### SELECTED EXCERPT
********

Yeah, smart cities is about leveraging technology to help solve real problems within communities. And we use the term cities broadly, its cities, counties, states, multiple municipalities, wherever there are large groups of people, that's what we're looking at and calling a city.

Tyler Suiters  16:08 

Obviously large difference among the three that you just mentioned, right, let's just take a city and the municipality, I'd assume the denser the population, the denser the concentration of infrastructure, the easier to implement smart cities.

Jason Nelson  16:21 

You know, you'd be surprised, I think that we're seeing real leadership right now within some of the small to mid-sized communities. You know, a lot of the big urban areas got out in front. But it's really been over the last year or two that we've seen some of those smaller communities really make a real push into smart city technology and leveraging it in unique and different ways that are that are really germane to their needs. And so we're able to see those trends and we're encouraged by them.

********

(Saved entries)
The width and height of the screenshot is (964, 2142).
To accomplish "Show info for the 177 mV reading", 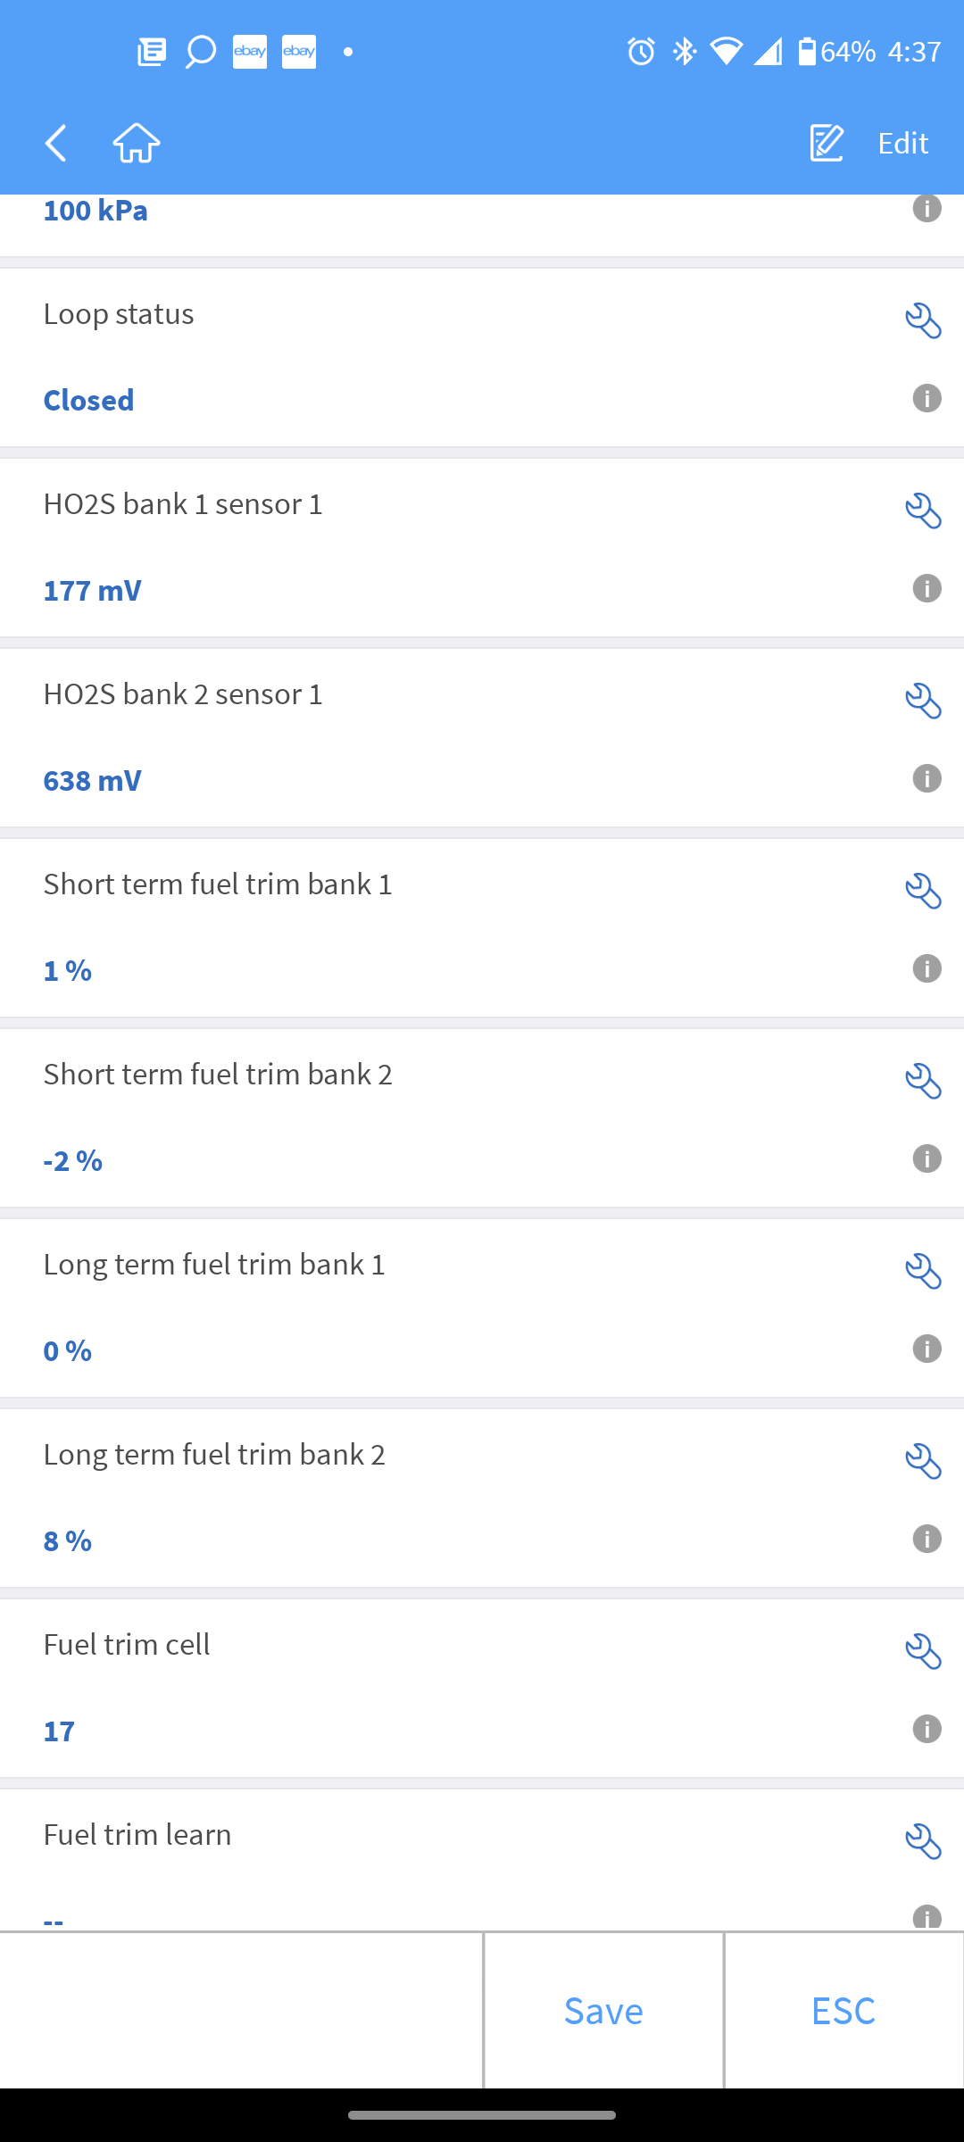I will point(927,588).
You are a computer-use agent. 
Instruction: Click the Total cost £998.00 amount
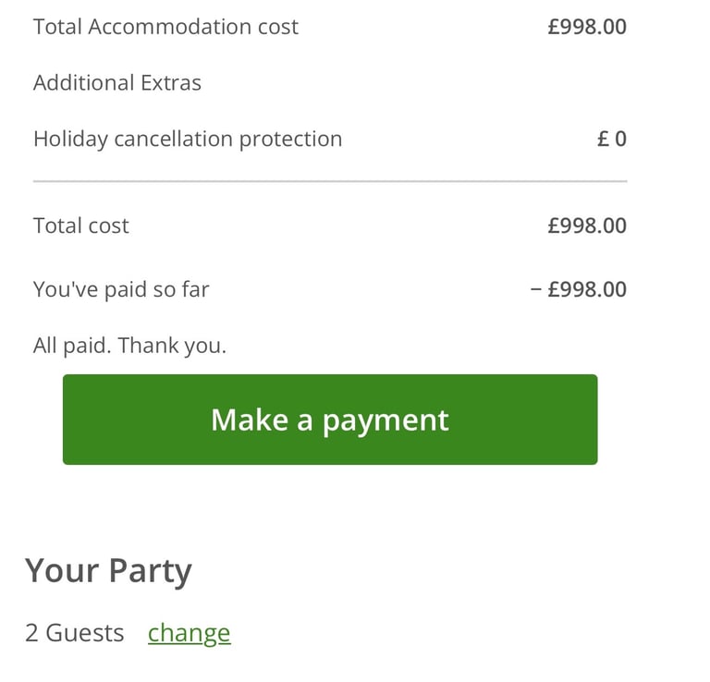pyautogui.click(x=587, y=225)
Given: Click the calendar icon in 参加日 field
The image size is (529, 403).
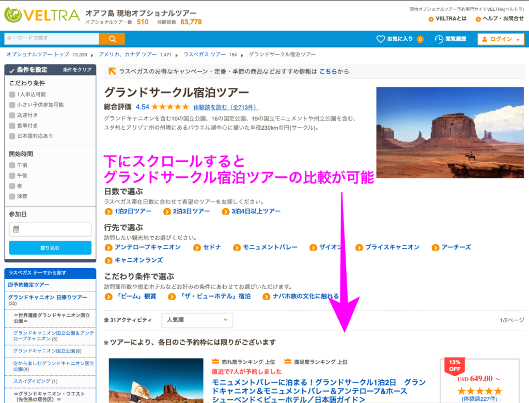Looking at the screenshot, I should (16, 229).
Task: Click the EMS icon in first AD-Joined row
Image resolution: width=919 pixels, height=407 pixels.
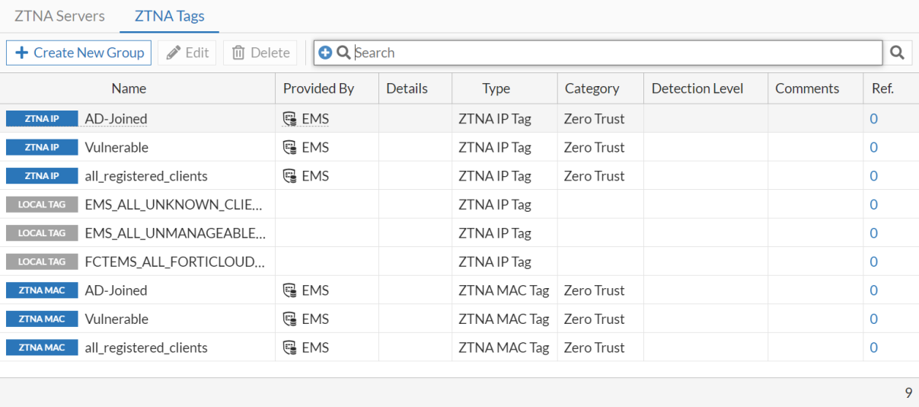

********

### TASKS
1. Return verbatim the saved entries from the line containing "Task: Click the" through the end of the entries, omitting the pictures.
2. Resume the conversation about smart cities from the point at which it stops.
The saved entries are unrelated to the discussion of smart cities.

### RESULTS FOR THE EXERCISE
1.
Task: Click the EMS icon in first AD-Joined row
Image resolution: width=919 pixels, height=407 pixels.

2.
I mean, I think that they have less constituents necessarily to deal with, you know, the real core challenge with any smart city implementation is just bringing on all of those constituencies together from the various city departments, the public works, public safety, mayor's office, and so forth, along with the local utility, citizens groups, business groups, bringing them all together, to start working on ways that the technology can improve their lives. And so that's where we see there's in some of the smaller to mid-sized cities, some easier avenues to move forward.

Tyler Suiters  17:22 

Let me walk you back just a little bit to the term constituents, for the uninitiated, and I include myself in that group of citizens of the first things that come to mind, right, where the constituents were the ones who will be using the roads, taking advantage of the green spaces, rotting in the STVs, whatever it might be. But from the Smart Cities Council perspective, when you're talking about municipalities and cities, constituents, and using a lot of civics words, here, you're talking about all the players who are going to make this happen, right, who are already in place, and after go through some pretty significant technological changes to bring they're city up to smart city level.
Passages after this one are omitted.